Behavioral health advocates across New York State continue to make the case as to how dramatically our sector will be impacted by the twenty percent withholds. There is also a far larger systemic question as to how we can continue to provide quality services that are greatly underfunded. The bottom line is that our workforce is providing herculean efforts to keep people in the community living independently and not in emergency rooms at far greater cost to taxpayers. Makes no sense from anyone’s perspective to cut funding at time of greatest need.
Thanks to David Woodlock of Institute for Community Living, Amy Dorin of the Coalition for Behavioral Health and John Coppola of ASAP for these recent op-eds that speak strongly to this issue.
New York Must Find Revenue to Adequately Fund Social Services
By David Woodlock and Amy Dorin AMNY News November 18, 2020
With a federal stimulus package still in limbo, the big question in Albany has been whether Governor Cuomo will make massive cuts to social services and other programs now, or keep waiting for a bailout.
But this is the wrong question. Regardless of what happens in Washington, what we all should be asking is: How can New York make structural changes to the budget to address the fact that social service organizations have been underfunded for years, especially now that demand for the mental health, substance abuse and other services they provide has skyrocketed because of the pandemic?
One answer is clear: The state must find more revenue to adequately fund the organizations that provide these services.
New York’s long-term recovery depends not only on defeating the virus, but on addressing the lasting impact of the trauma so many of us have felt from losing family members, jobs and income. There’s a wealth of evidence that addressing people’s behavioral health needs reduces the risk of debilitating physical health problems. But the challenges we face are enormous. Even at current funding levels, social service organizations are struggling to meet demand.
Nationally, a Kaiser Family Foundation survey in July found that 53% of adults said that their mental health had been negatively impacted by the pandemic – up from 32% in March. A CDC survey found that more than 1 in 3 adults reported symptoms of anxiety or depressive disorder during the pandemic. In 2019, that number was 1 in 10.
Economic strain, of course, plays a huge role in mental health. In New York, it is estimated that more than 1.2 million people will enroll in Medicaid because of the pandemic. In April, 68,000 New York City residents applied for Supplemental Nutrition benefits, the biggest one-month surge in applications since the food stamp program began in 1939. Unemployment in the five boroughs has been as high as 20%, and is now 21% in the Bronx.
Meanwhile, the non-profits on the front lines of addressing the suffering caused by the pandemic are themselves hurting. A survey by the Coalition for Behavioral Health found that its members lost an average of $521,000 in revenue between March and June, even as demand for their services soared by 77%. More than one in four members reported that demand exceeded their capacity.

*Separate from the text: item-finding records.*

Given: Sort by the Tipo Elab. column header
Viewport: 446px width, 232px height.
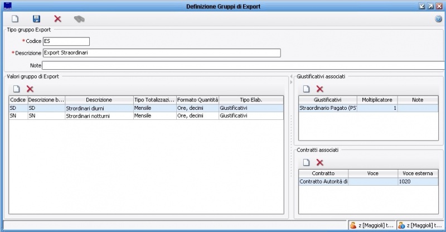Looking at the screenshot, I should click(x=250, y=100).
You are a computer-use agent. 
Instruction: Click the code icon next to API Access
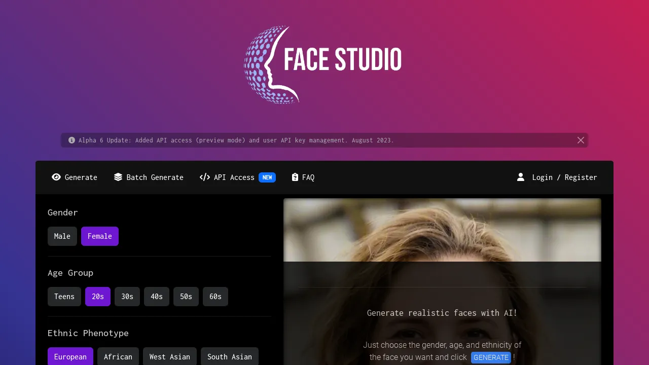pos(204,177)
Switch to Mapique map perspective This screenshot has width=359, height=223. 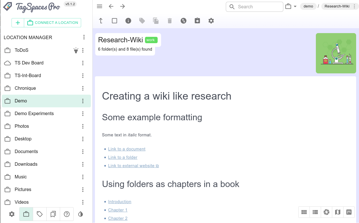(x=338, y=212)
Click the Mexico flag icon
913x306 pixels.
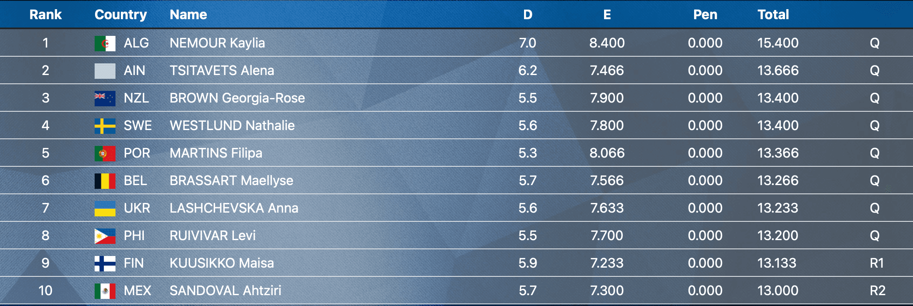click(x=105, y=291)
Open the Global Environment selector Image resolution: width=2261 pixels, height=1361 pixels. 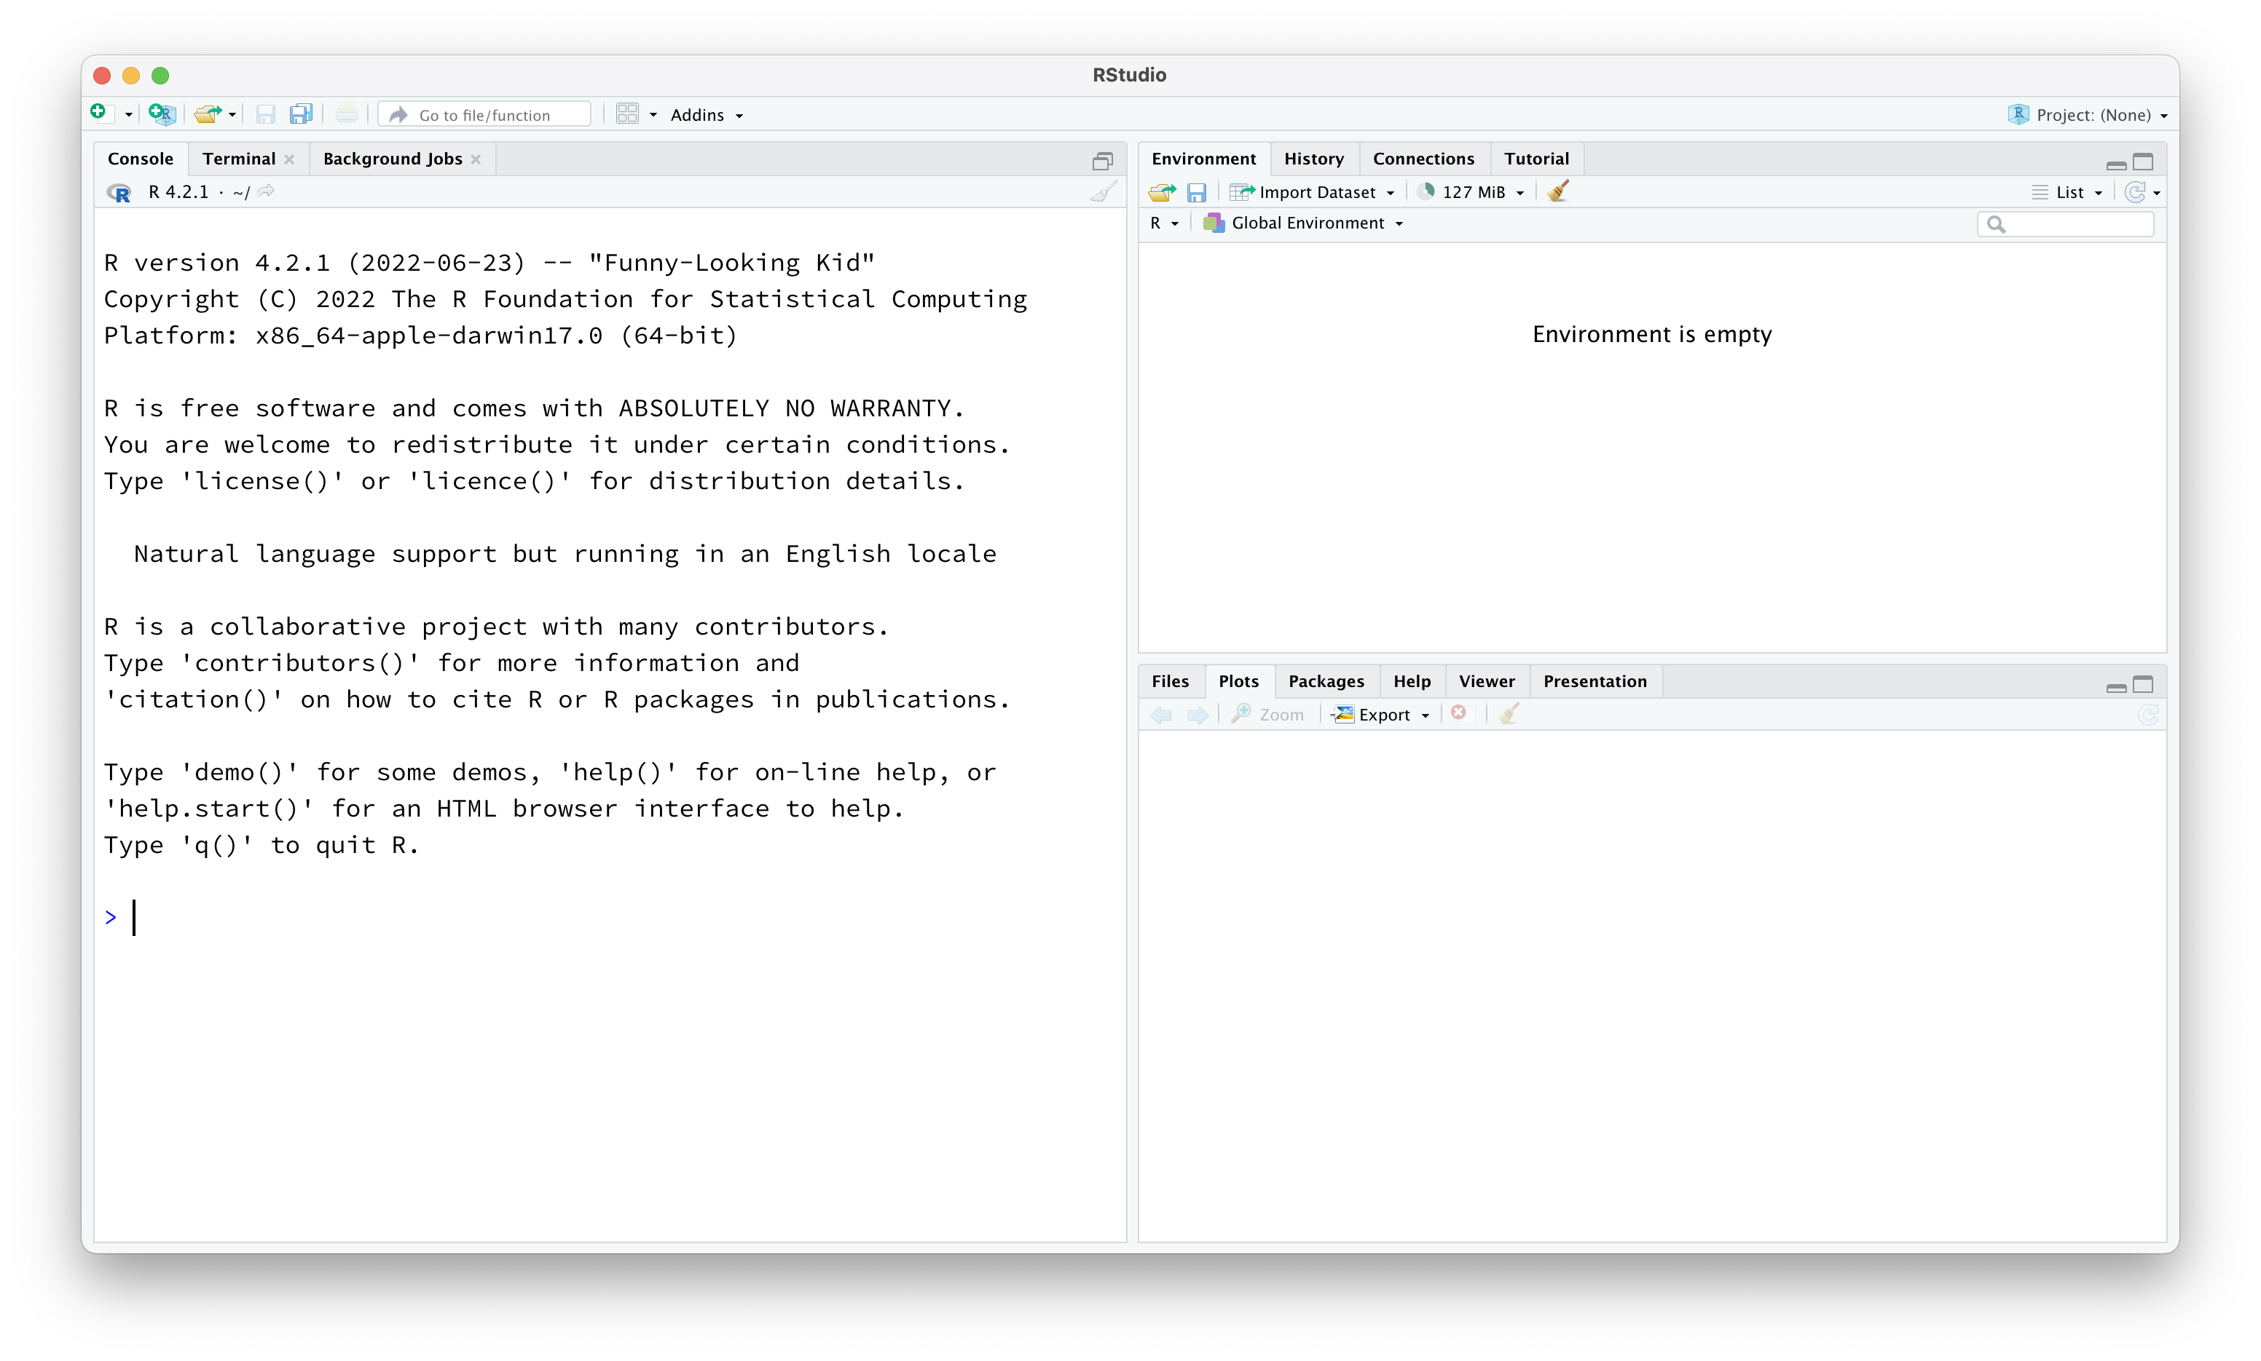tap(1302, 223)
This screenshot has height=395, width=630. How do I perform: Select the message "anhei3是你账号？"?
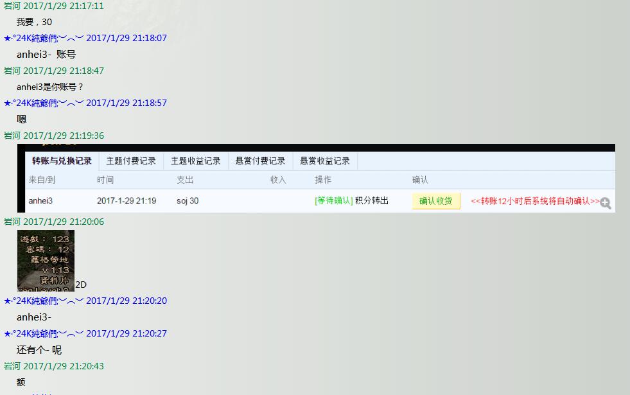(50, 87)
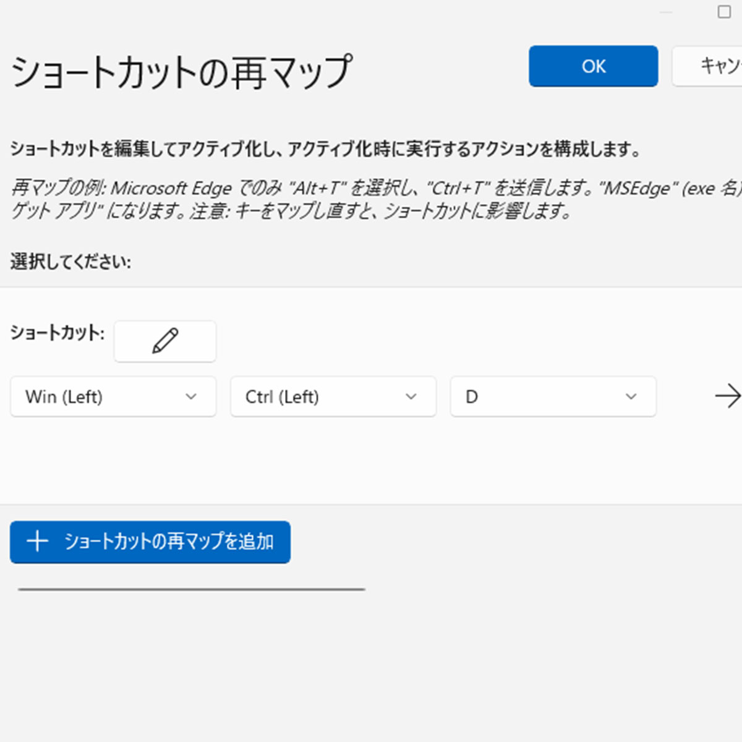This screenshot has width=742, height=742.
Task: Click the pencil edit shortcut button
Action: coord(165,341)
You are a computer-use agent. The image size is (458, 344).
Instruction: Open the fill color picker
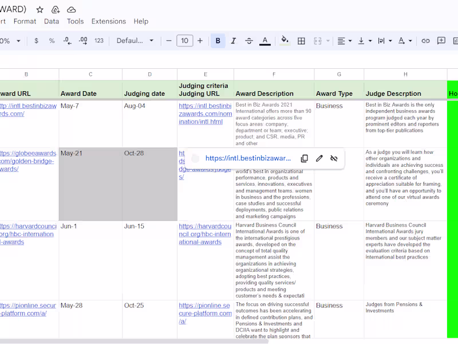pyautogui.click(x=285, y=41)
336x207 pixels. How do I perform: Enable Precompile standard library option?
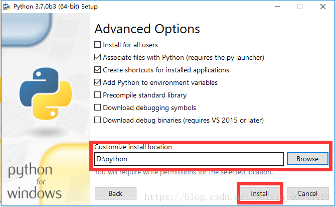coord(98,95)
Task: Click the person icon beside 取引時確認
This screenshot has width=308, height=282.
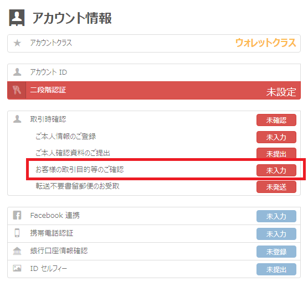Action: pos(17,119)
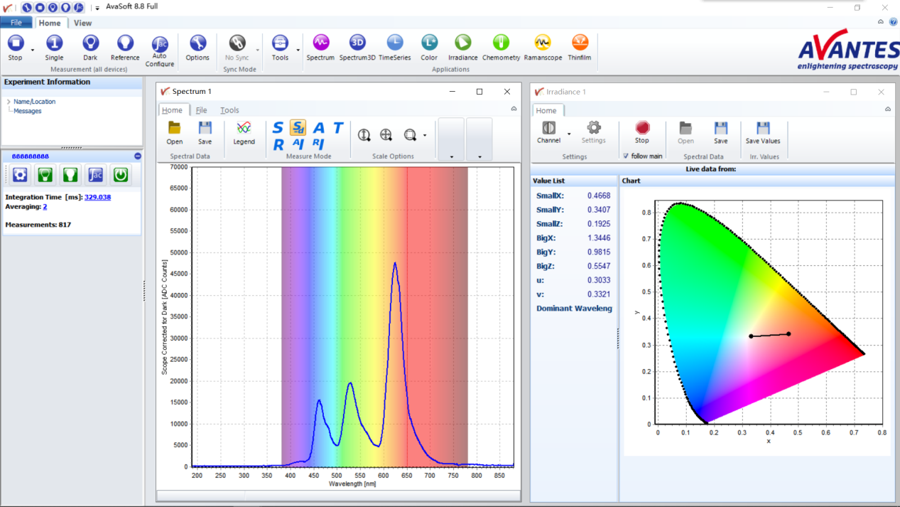
Task: Switch to the View ribbon tab
Action: coord(82,23)
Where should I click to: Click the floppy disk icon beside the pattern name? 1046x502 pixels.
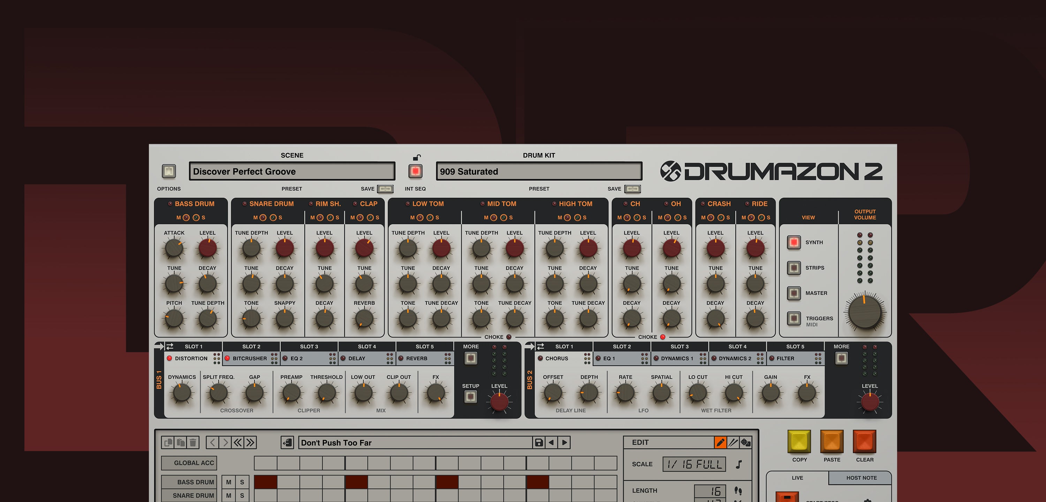click(x=539, y=442)
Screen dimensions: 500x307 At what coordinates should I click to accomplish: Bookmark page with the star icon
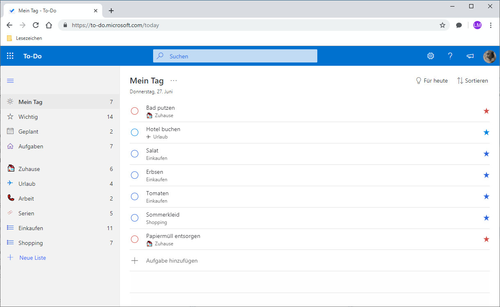pyautogui.click(x=443, y=25)
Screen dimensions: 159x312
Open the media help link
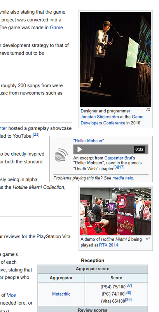(123, 178)
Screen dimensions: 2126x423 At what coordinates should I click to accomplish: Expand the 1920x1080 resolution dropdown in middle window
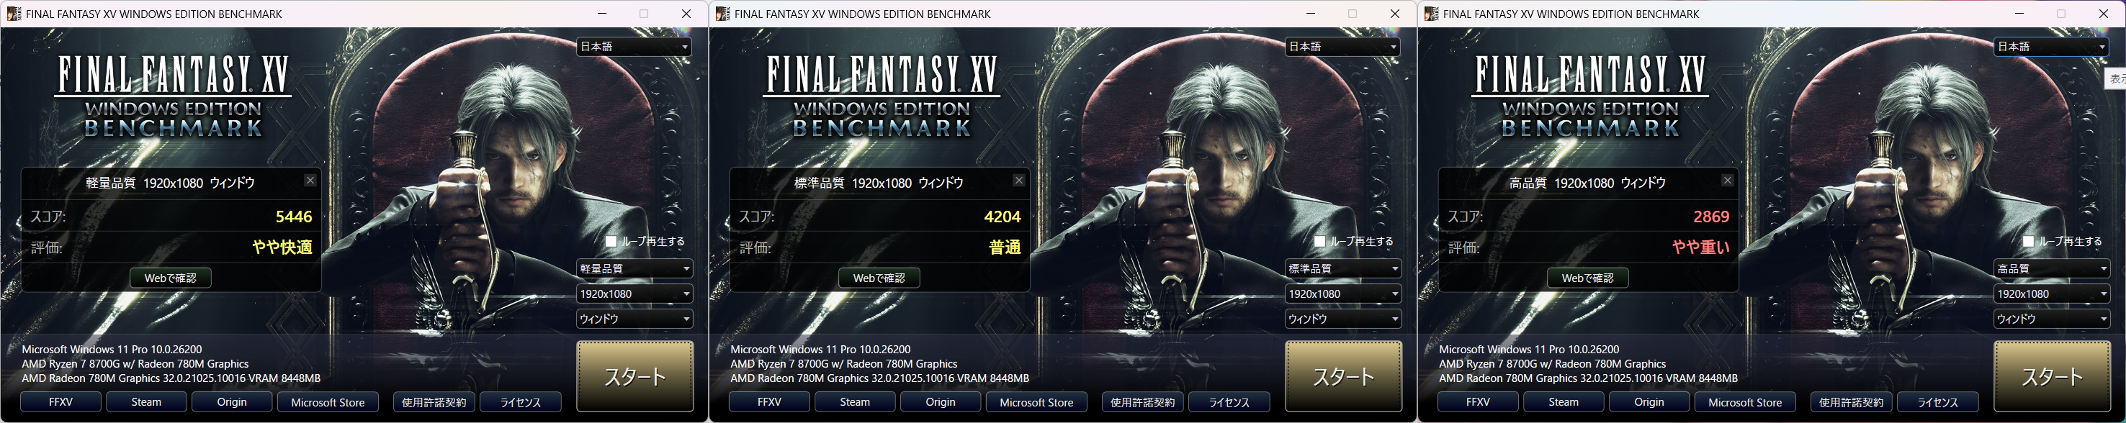1343,294
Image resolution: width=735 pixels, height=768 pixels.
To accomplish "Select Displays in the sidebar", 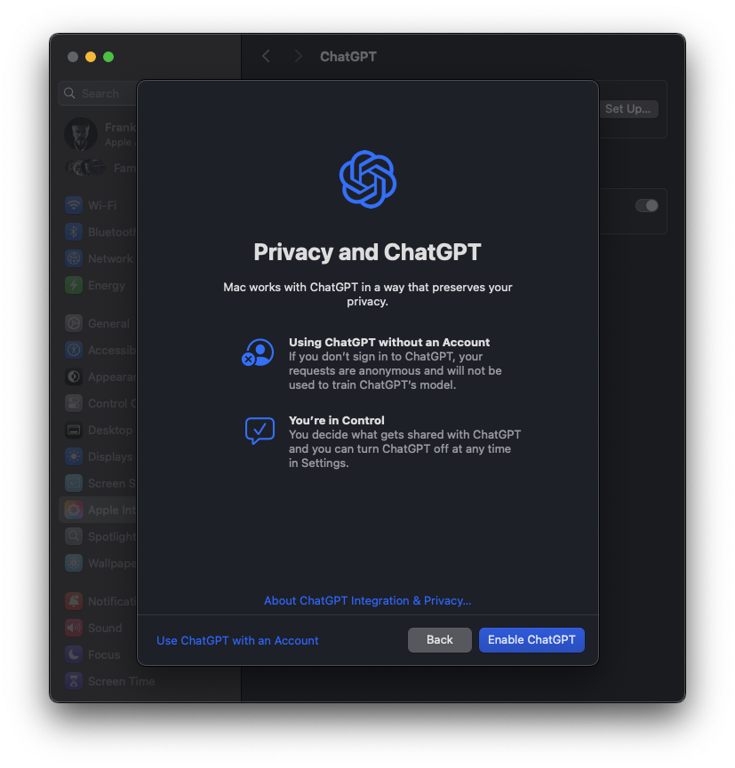I will pos(100,456).
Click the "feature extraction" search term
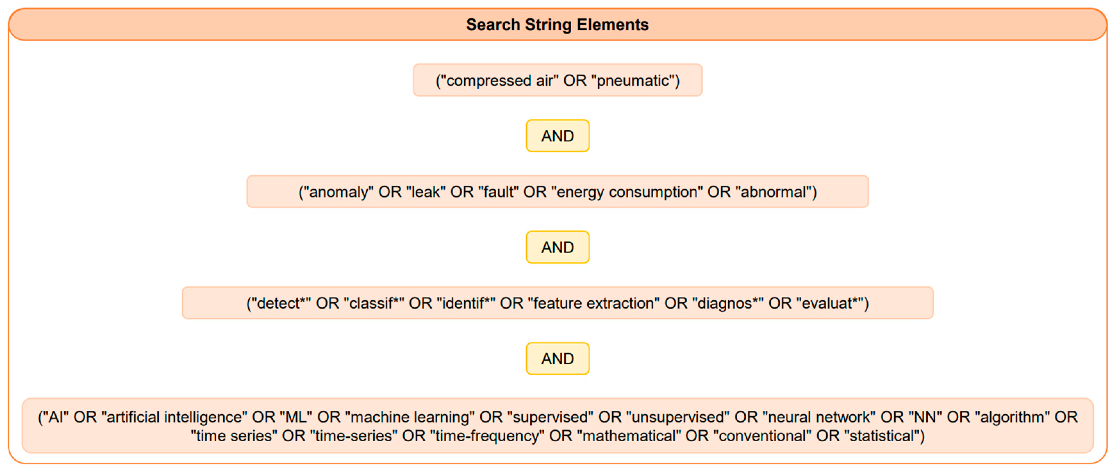Screen dimensions: 1118x476 (x=593, y=303)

As the epicenter of the pandemic, New York will be dealing with the economic and social impacts of COVID-19 for years to come. The budget crisis we’re facing will be compounded by a looming mental health crisis.
Albany needs to make structural changes to ensure that social service agencies New Yorkers will rely on in the coming years have a consistent and adequate source of funding. This has to happen if the state is serious about reducing health care costs in the long run – regardless of how generous a federal bailout is.
David Woodlock is the President and CEO of the Institute for Community Living. He is a former Deputy Commissioner at the New York State Office of Mental Health. Amy Dorin is the President & CEO of the Coalition for Behavioral Health.
Fund Drug Addiction Programs Now
By John Coppola Albany Times Union Commentary November 22, 2020
Albany County’s 44 percent rise in deadly overdoses mirrors the addiction and overdose tragedy unfolding statewide.
We’ve had enough task forces, town halls and reports. Policymakers and the public understand we must remove barriers to treatment; hire more addiction workers at a decent wage; adjust Medicaid rates for the first time in a decade; co-prescribe Naloxone each time a physician issues an opioid prescription; and strengthen prevention, harm reduction, treatment, and recovery programs.
New York has done none of that. Instead, the governor has cut payments for addiction programs by 20 percent. Some will run out of money, lay off or furlough workers, cut services, or close.
Expect more record rates of overdose and death.
Budget crisis or not, we must help families and people suffering from addiction. Abandoning people in need is unacceptable. If needed, use settlement funds and surcharges from Big Pharma — which caused this mess. Consider taxing the ultra-wealthy and creative revenue-generating strategies.
When it comes to the overdose and addiction crisis, there has been no sustained progress, no “all hands on deck” effort. Overdoses and overdose deaths set new records nearly every year. The increases during 2020 are dramatic and tragic.
It is time for Gov. Andrew Cuomo and the Legislature to find the resources, restore cuts and strengthen services. New Yorkers’ lives depend on it.
John Coppola is the executive director of the New York Association of Addiction Services and Professionals.